Now that most countries have stated they are coming out of the recession, we’ll now have to see if the economy will truly improve from here or if it’s only a technical end due to one positive quarter.
There is quite a bit of research that suggests recessions happen in a “W” or “double dip” pattern. By that I mean, the bubble bursts and there is an initial correction in the market. The market then begins to improve as government, media and investors feel we have returned to normal. Unfortunately, this is accomplished through government policy that increases debt, often only to move future sales and growth up to the present. Another issue is the ease in which companies can temporarily improve their bottom line growth through reductions in salaries and other expenses. However, they cannot continue this trend without an actual increase in their sales growth.
So as government debt and corporate financial statements provide a sense of recovery, eventually the government will have to decide to increase taxes or let bond yields increase which therefore increases the cost of borrowing. Around the same time, companies will run out of options to increase earnings as their sales remain flat. All this then begins to unravel, leading to the second major drop in the market.

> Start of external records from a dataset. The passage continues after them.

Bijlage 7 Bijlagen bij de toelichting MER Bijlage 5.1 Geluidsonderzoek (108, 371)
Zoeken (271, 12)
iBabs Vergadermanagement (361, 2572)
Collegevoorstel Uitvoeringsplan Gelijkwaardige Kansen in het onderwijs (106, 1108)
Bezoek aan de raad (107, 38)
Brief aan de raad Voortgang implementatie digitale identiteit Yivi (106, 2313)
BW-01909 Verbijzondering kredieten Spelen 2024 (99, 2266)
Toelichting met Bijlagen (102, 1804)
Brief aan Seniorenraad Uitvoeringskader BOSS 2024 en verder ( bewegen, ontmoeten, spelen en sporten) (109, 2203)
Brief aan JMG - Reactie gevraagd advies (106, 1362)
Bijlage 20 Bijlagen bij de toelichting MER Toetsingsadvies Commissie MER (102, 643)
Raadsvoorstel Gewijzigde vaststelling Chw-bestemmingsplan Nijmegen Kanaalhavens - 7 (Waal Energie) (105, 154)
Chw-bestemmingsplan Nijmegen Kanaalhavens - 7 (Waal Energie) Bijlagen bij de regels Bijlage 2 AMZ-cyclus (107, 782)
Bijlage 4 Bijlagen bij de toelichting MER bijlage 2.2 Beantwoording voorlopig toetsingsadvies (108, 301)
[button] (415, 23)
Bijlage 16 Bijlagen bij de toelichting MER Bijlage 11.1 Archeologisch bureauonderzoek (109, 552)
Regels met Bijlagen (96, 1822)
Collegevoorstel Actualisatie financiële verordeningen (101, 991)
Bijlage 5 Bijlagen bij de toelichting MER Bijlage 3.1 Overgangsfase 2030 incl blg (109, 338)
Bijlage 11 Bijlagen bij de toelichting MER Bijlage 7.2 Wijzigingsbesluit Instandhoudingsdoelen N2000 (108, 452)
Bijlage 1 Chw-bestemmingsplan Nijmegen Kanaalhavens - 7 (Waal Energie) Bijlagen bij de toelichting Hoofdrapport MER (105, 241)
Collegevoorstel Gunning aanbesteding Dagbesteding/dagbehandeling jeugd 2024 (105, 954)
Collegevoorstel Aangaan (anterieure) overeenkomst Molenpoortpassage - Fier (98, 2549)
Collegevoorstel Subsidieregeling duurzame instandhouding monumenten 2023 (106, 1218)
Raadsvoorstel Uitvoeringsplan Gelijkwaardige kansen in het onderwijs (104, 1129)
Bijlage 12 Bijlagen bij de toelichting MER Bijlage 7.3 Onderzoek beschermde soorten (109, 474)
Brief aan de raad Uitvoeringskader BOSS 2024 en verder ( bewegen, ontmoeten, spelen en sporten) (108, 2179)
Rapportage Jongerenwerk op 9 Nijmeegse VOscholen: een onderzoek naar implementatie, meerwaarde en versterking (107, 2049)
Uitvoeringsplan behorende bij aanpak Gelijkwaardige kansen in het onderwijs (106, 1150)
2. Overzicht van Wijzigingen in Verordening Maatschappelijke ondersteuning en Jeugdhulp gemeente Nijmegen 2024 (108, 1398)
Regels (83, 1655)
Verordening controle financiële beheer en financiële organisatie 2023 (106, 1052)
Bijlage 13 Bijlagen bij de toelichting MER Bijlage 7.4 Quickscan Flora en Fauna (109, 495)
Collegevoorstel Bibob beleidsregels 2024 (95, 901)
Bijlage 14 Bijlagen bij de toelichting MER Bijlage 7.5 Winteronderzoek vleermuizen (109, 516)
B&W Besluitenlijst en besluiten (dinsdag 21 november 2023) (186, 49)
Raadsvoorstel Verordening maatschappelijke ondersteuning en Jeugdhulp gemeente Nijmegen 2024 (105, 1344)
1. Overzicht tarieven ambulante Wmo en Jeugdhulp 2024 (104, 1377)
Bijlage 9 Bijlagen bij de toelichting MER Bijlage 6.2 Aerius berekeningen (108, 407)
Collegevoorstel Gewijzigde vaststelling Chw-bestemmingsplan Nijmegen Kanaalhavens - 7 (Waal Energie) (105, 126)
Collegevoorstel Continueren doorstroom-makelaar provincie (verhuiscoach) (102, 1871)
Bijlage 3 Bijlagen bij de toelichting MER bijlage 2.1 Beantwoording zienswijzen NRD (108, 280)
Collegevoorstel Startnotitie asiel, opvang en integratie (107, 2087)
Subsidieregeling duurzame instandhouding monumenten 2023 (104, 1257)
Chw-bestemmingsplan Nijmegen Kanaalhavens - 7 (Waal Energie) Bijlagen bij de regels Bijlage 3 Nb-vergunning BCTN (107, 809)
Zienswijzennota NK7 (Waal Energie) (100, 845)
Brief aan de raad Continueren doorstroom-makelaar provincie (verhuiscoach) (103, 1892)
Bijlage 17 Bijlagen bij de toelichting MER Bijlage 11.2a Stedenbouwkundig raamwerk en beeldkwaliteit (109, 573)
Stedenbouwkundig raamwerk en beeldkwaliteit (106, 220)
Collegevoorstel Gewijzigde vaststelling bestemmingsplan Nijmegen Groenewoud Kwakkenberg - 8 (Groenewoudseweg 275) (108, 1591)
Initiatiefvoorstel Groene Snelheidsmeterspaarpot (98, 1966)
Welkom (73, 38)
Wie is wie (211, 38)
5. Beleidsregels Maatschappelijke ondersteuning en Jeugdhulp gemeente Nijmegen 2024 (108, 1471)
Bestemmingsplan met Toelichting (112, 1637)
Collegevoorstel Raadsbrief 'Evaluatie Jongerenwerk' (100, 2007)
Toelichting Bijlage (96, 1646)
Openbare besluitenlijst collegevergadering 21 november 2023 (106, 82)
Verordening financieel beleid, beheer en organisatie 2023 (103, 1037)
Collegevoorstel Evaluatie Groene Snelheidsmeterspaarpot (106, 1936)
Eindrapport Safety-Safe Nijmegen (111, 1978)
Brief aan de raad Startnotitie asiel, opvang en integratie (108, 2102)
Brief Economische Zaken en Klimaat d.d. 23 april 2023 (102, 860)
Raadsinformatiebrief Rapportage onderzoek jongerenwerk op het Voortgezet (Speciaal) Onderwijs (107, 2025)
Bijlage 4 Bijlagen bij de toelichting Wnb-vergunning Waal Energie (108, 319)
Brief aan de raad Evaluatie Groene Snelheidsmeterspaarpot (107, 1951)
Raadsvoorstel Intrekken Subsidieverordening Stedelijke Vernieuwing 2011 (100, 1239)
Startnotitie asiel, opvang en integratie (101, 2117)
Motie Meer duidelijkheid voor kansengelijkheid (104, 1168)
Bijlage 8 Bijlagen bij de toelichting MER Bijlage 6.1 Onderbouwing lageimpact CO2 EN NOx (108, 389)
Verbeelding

This drop is historically a much deeper correction since most resources have been exhausted and investors become fearful as everyone tries to unload their portfolios at lower and lower prices.
Since the stock market can be unpredictable, it’s possible that this won’t be the case this time around. Most would agree that we could be flat for some time, if not at least a slight correction. Since we can’t predict the future, it’s always helpful to improve your personal finances as a form of recession proofing. Then, no matter which way the economy and stock markets head, you’ll be prepared.